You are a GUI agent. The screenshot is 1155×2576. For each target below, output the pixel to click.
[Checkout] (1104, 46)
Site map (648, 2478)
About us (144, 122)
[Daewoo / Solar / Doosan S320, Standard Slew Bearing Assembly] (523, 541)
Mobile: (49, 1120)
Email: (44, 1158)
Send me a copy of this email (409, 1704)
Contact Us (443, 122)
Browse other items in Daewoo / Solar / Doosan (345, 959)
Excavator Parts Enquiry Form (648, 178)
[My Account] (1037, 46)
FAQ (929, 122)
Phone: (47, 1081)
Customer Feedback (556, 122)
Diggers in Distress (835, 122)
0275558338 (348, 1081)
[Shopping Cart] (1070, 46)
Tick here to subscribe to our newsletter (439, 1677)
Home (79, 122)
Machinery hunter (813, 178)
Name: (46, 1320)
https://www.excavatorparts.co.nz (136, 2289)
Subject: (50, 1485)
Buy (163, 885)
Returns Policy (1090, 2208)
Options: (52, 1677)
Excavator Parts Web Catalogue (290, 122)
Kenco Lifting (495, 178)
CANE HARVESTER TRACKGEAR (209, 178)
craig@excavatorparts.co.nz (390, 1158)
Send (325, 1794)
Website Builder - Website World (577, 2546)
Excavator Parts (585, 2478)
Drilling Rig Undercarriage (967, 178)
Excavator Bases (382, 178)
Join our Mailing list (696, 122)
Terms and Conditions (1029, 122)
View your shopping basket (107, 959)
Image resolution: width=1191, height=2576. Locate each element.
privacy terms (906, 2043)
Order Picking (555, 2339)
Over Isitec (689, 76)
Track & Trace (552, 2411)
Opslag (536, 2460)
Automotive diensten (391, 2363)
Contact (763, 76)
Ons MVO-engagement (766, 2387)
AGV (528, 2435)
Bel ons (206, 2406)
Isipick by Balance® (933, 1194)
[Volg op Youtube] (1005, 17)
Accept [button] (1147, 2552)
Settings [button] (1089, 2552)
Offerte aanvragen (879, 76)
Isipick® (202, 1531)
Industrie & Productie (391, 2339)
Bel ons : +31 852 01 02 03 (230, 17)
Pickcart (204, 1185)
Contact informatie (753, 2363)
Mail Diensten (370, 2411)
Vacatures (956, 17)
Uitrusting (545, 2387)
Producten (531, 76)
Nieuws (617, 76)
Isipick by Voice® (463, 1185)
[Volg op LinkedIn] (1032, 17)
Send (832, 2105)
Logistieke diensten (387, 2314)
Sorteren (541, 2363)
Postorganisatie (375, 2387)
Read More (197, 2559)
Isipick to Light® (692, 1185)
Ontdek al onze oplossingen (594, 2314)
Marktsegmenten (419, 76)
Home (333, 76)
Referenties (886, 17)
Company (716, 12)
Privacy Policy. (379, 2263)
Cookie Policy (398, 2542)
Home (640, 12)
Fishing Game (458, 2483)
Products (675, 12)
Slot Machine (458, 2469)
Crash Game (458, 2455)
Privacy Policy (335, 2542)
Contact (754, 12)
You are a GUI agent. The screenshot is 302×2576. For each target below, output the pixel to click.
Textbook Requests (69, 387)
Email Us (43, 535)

*Problem requirements:*
Repeat all of the data exactly. Include every line.

*Exercise answer:*
You are a GUI agent. The screenshot is 1155×2576. For each target below, output the pixel to click.
[Checkout] (1104, 46)
Site map (648, 2478)
About us (144, 122)
[Daewoo / Solar / Doosan S320, Standard Slew Bearing Assembly] (523, 541)
Mobile: (49, 1120)
Email: (44, 1158)
Send me a copy of this email (409, 1704)
Contact Us (443, 122)
Browse other items in Daewoo / Solar / Doosan (345, 959)
Excavator Parts Enquiry Form (648, 178)
[My Account] (1037, 46)
FAQ (929, 122)
Phone: (47, 1081)
Customer Feedback (556, 122)
Diggers in Distress (835, 122)
0275558338 (348, 1081)
[Shopping Cart] (1070, 46)
Tick here to subscribe to our newsletter (439, 1677)
Home (79, 122)
Machinery hunter (813, 178)
Name: (46, 1320)
https://www.excavatorparts.co.nz (136, 2289)
Subject: (50, 1485)
Buy (163, 885)
Returns Policy (1090, 2208)
Options: (52, 1677)
Excavator Parts Web Catalogue (290, 122)
Kenco Lifting (495, 178)
CANE HARVESTER TRACKGEAR (209, 178)
craig@excavatorparts.co.nz (390, 1158)
Send (325, 1794)
Website Builder - Website World (577, 2546)
Excavator Parts (585, 2478)
Drilling Rig Undercarriage (967, 178)
Excavator Bases (382, 178)
Join our Mailing list (696, 122)
Terms and Conditions (1029, 122)
View your shopping basket (107, 959)
Image resolution: width=1191, height=2576. Locate each element.
privacy terms (906, 2043)
Order Picking (555, 2339)
Over Isitec (689, 76)
Track & Trace (552, 2411)
Opslag (536, 2460)
Automotive diensten (391, 2363)
Contact (763, 76)
Ons MVO-engagement (766, 2387)
AGV (528, 2435)
Bel ons (206, 2406)
Isipick by Balance® (933, 1194)
[Volg op Youtube] (1005, 17)
Accept [button] (1147, 2552)
Settings [button] (1089, 2552)
Offerte aanvragen (879, 76)
Isipick® (202, 1531)
Industrie & Productie (391, 2339)
Bel ons : +31 852 01 02 03 (230, 17)
Pickcart (204, 1185)
Contact informatie (753, 2363)
Mail Diensten (370, 2411)
Vacatures (956, 17)
Uitrusting (545, 2387)
Producten (531, 76)
Nieuws (617, 76)
Isipick by Voice® (463, 1185)
[Volg op LinkedIn] (1032, 17)
Send (832, 2105)
Logistieke diensten (387, 2314)
Sorteren (541, 2363)
Postorganisatie (375, 2387)
Read More (197, 2559)
Isipick to Light® (692, 1185)
Ontdek al onze oplossingen (594, 2314)
Marktsegmenten (419, 76)
Home (333, 76)
Referenties (886, 17)
Company (716, 12)
Privacy Policy. (379, 2263)
Cookie Policy (398, 2542)
Home (640, 12)
Fishing Game (458, 2483)
Products (675, 12)
Slot Machine (458, 2469)
Crash Game (458, 2455)
Privacy Policy (335, 2542)
Contact (754, 12)
You are a GUI agent. The screenshot is 302×2576. For each target below, output the pixel to click.
Textbook Requests (69, 387)
Email Us (43, 535)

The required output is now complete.